Turning the Broken Bits into Gold

Taking your story to the page isn’t only about holding it in your hands - the process offers the writer a chance for healing.

With the story off your chest and, if you choose to publish, in the hearts and minds of others, it becomes something else. You may feel an incredible lightness in your being once your story is released. You may now re-see your story through your own, post-writing perspective or the eyes of others.

We don’t talk enough about what happens after.

The hard parts of my own story don’t haunt me as they did before I found words for it. The energy of it no longer takes up space inside of me. I am clear about what happened and how it impacted me. I feel more emotionally and physically strong, It’s easier to find breath because I told my story and found a place to put it on the shelf I can reach anytime.

The Japanese art of kintsugi - the art of repairing shattered pottery with gold, silver or platinum - is a perfect metaphor for how this feels. The practice doesn’t erase the brokenness - you can see the them but the cracks are filled with gold.

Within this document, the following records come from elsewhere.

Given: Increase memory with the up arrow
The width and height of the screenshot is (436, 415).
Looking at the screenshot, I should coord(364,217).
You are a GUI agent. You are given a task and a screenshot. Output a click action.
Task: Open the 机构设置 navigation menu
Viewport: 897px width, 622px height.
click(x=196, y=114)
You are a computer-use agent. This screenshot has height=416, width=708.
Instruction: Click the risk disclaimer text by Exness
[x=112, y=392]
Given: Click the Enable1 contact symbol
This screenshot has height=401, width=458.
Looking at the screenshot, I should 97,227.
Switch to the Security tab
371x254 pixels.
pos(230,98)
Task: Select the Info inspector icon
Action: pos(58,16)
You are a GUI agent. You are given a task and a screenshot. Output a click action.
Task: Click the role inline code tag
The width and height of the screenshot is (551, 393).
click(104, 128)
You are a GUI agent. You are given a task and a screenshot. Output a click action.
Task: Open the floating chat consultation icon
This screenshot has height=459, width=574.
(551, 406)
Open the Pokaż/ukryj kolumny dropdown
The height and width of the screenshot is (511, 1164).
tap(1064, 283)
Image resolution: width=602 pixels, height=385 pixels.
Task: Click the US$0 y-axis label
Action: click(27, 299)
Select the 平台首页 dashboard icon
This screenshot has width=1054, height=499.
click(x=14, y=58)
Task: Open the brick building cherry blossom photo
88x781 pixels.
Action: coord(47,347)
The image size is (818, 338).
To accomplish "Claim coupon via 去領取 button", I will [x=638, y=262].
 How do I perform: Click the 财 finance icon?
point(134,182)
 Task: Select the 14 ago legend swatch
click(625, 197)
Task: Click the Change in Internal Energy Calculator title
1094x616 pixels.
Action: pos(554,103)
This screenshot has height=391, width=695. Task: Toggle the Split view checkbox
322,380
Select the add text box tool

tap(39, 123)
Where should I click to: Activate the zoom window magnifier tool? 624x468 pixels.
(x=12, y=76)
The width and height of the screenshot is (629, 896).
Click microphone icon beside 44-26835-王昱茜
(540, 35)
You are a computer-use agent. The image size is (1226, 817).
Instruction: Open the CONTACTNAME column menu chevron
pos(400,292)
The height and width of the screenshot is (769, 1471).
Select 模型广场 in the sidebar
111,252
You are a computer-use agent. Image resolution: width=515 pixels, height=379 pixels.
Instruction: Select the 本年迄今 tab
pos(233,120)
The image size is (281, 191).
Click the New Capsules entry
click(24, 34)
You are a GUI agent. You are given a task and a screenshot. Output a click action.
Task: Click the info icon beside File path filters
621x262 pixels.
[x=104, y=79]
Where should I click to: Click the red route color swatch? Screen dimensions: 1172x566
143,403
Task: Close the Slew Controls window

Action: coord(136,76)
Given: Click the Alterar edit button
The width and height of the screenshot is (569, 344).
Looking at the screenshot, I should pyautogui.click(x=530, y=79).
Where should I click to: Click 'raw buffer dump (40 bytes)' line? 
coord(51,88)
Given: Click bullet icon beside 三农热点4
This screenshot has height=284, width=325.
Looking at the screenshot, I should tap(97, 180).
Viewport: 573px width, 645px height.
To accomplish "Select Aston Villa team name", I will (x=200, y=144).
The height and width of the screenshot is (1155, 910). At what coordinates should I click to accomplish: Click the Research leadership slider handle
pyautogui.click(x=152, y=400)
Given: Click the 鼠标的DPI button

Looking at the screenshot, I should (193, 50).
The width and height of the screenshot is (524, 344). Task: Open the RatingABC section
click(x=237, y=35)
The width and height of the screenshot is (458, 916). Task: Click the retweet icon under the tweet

If you’ve been reading these monthly posts since last June, you know that I’ve been focusing on the twelve stages of writing personal narrative. Remember. Record. Return. Retrace. Reflect. Rearrange. Rediscover. Reconsider. Revise. Reframe. Retell. And the final phase: Repair. I call these phases of “The Dig: Memoir as Archeology,” and will be teaching them in a single-session workshop online on September 28 at the CJ Jung Center.

Watch this space for details.

Photo by unsplash.

Upcoming Workshops

Writing Short Truths,” Story Studio Chicago, May 21 (online)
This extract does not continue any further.